The braided design offers several key advantages for automotive applications:
Danger: Geek out ahead...
One's gotta be careful with the Interwebs. The gist of this point is completely correct, it's just that the details are woefully lacking in correctivity. A big pet peeve for me is incorrect language when explaining electricity, since so many people have such a minimal actual understanding of its physics or its application. Every time something is read that is worded badly, true understanding is diminished.
The EMI mentioned in that quote is everywhere in our rides. Spark plugs, points, generator/alternator and motor brushes, switches, relays... All of those devices produce sparks. The sparks themselves, and the phenomena that produce sparks also induce EMI.

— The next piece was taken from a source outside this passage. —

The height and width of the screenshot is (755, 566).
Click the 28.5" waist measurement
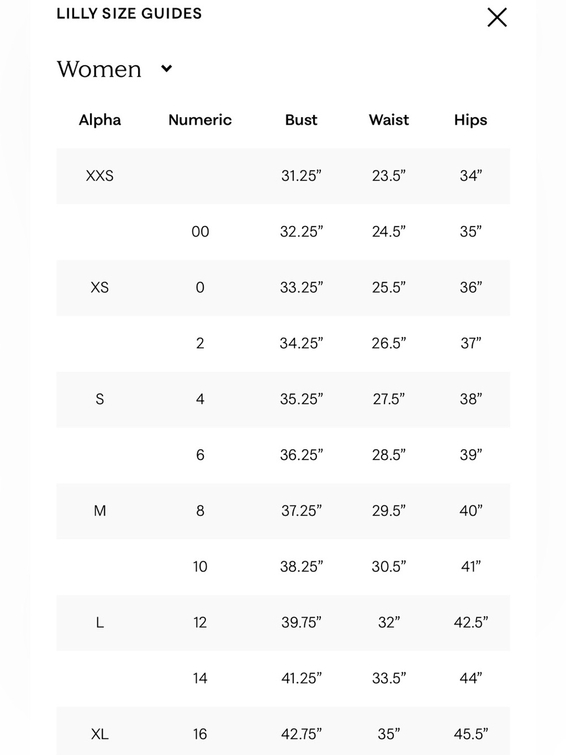click(389, 455)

EMI = Electro-Magnetic Interference
RFI = Radio Frequency Interference
RFI is a subset of EMI. Think - all thumbs are fingers, but not all fingers are thumbs.

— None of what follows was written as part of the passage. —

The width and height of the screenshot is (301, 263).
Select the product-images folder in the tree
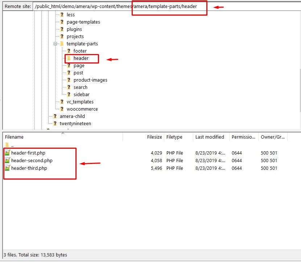click(90, 80)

One needs to have a basic understanding of electrical circuits for the following to mean anything.
Braided straps do not "absorb" or "suppress" high frequency EMI. The result of their behavior in the face of EMI might be "suppression", but to say that they perform suppression is overstating the reality. Instead, they present a good low impedance path back to the voltage source - the battery. Skin effect is the big reason. Skin effect has zero to do with the cross sectional shape of the flat strap vs a round conventional cable. It is the tiny strands of the braided strap vs the comparatively large strands of the cable that matter here. Skin effect acts relative to the individual strands rather than the complete bulk to the cable assy. For a given total cross sectional area of a stranded wire, the more smaller individual strands used to make up that total wire size, the greater the total individual conductor surface area. Skin effect causes the current to flow more toward the outer surface and less to the center of an individual strand of conductor with increasing frequency. The more current you push through a given cross section of conductor, the more impedance you encounter. The more strands you give the cable, the more conductor surface area you get for that current. The more surface area, the lower the impedance, the lower the impedance the less impact the high frequency noise has on the rest of the system.

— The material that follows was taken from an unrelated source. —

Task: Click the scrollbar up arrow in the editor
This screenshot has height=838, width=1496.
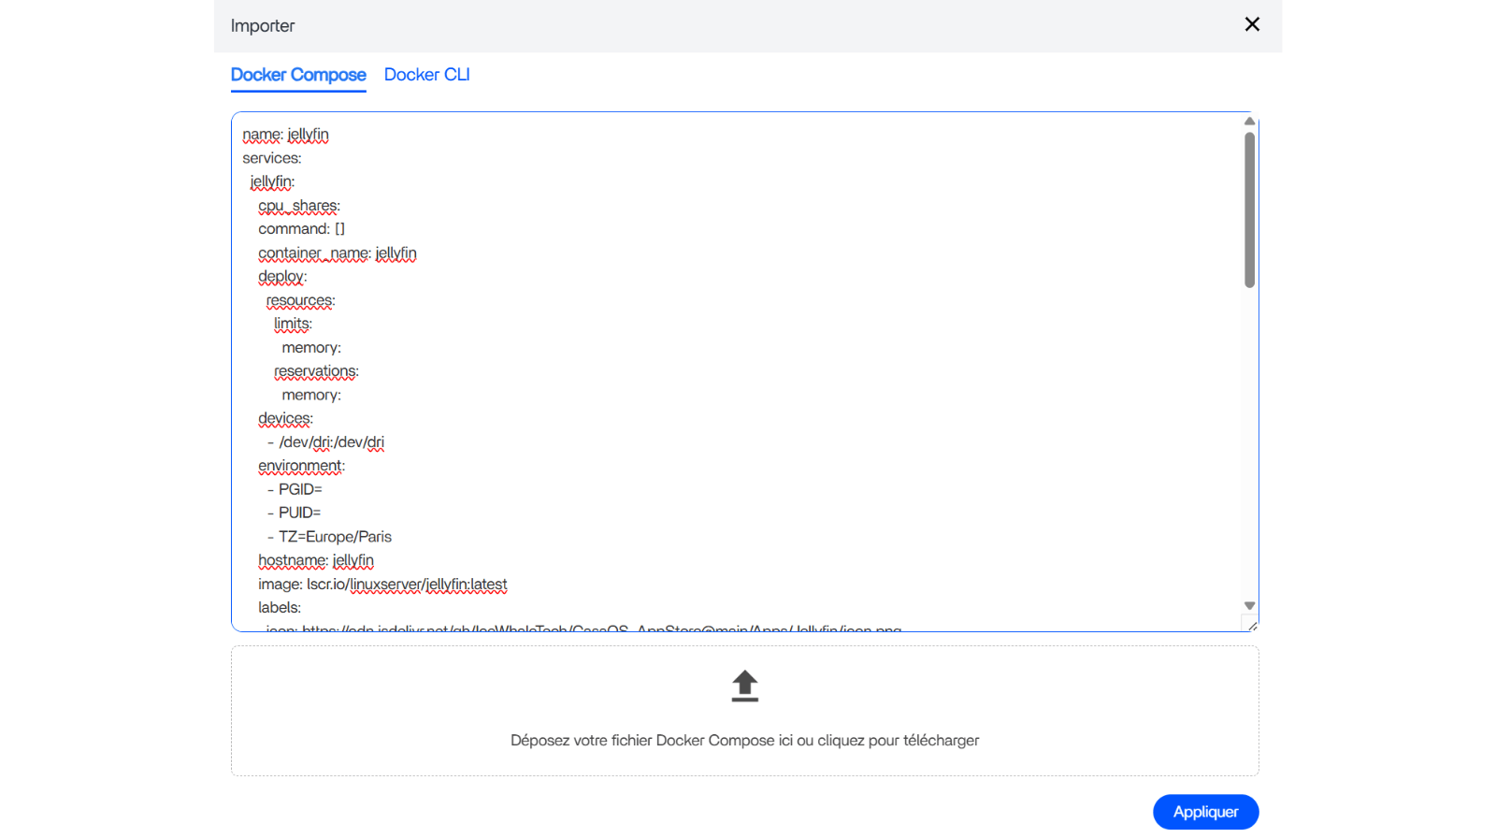Action: pos(1249,122)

The example of the benefits of low impedance in the face of EMI are capacitors. Capacitors are used to quiet noise in your stereo because a capacitor presents low impedance to high frequency signals. If you place a cap right at a noise generator - e.g., right at your alternator - you present an easy path to ground for that noise - before it goes throughout the rest of the electrical system. If you place it at the stereo, you give a low impedance shunt to ground for that noise just before it enters the stereo. Quieting it at the source is better than waiting to get it at the point of use, but both are valuable.
All of this goes to the reason that properly located appropriate grounds are REQUIRED in today's modern computer controlled autos, and this is why (in a computer controlled ride, or one with a stereo, or one where the factory decided it was needed) straps can't simply be replaced by wires.
End of pet peeve rant.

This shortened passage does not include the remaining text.